If you’re having a hard time with the SAT, I’ll bet that you have trouble solving the critical reading section. Critical reading is what we at Excel see people struggling with the most, and it’s easy to see why. Grammar and math consist of complicated but concrete rules that you can break down into recognizable patterns and strategies. Critical Reading is a different game. It requires abstract thinking, knowledge of archaic vocab, and a high tolerance for reading passages.
So if you’ve practiced and practiced and you’re still not seeing your score rise, what should you do? Read. A book. For an hour every day.
Alright, it doesn’t have to be a book. But it has to fit the following definition: harder to read than The Hunger Games or Cosmo, and on paper. For magazines, try The Economist or Scientific American. Articles online don’t count, no matter how wordy they are, and here’s why. I’m not trying to make literature your best friend but from a strictly cost-benefit perspective, taking the time to read some tougher literature will give you a leg up.

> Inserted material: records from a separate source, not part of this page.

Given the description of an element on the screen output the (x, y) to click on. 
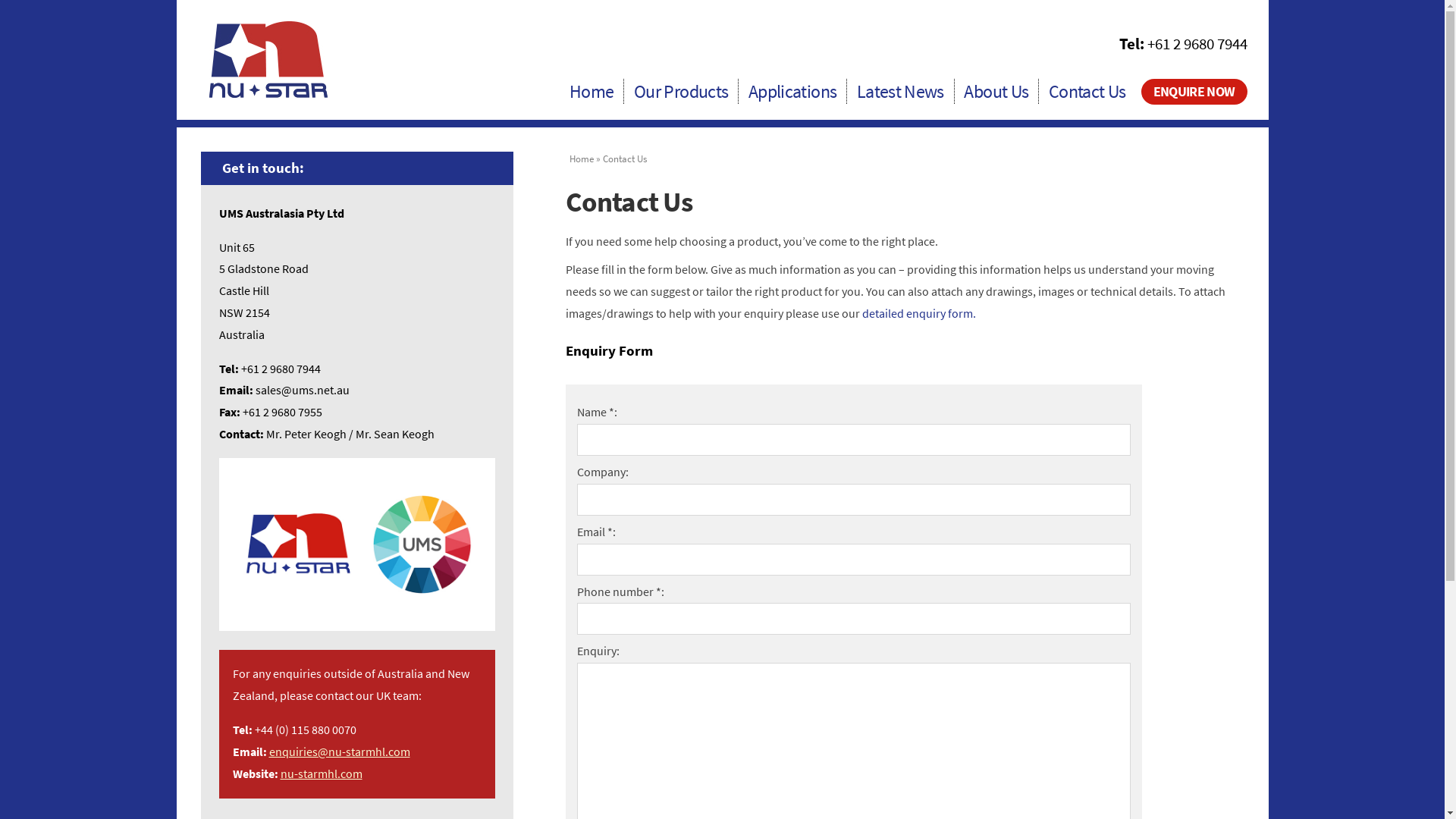
About Us Element type: text (995, 93)
Home Element type: text (581, 158)
Applications Element type: text (792, 93)
Contact Us Element type: text (1087, 93)
Home Element type: text (591, 93)
enquiries@nu-starmhl.com Element type: text (338, 751)
Latest News Element type: text (900, 93)
detailed enquiry form. Element type: text (918, 313)
+61 2 9680 7944 Element type: text (1196, 43)
sales@ums.net.au Element type: text (301, 390)
Our Products Element type: text (680, 93)
ENQUIRE NOW Element type: text (1194, 91)
nu-starmhl.com Element type: text (321, 773)
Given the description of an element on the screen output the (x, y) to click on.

Contrary to popular belief, classic books weren’t written to make students miserable; they were written to move and excite readers. If you’re not one of those readers, treat it like a puzzle. Imagine one of your peers enjoying this writing, and ask why. Why is this interesting to some people? What’s the point? When you think about it, that’s all that every Critical Reading question is asking: what is the author trying to do with this sentence? How does it build off the last?
Skimming Fitzgerald or Shakespeare won’t do you any favors, so don’t give yourself a page count per day. Give yourself an hour. If something doesn’t make sense or seems useless, read it again. Don’t worry about pretentious thematic interpretations; just ask, on a basic level, what’s the point? If you start asking yourself that question, you’ll be well on your way to a higher CR score.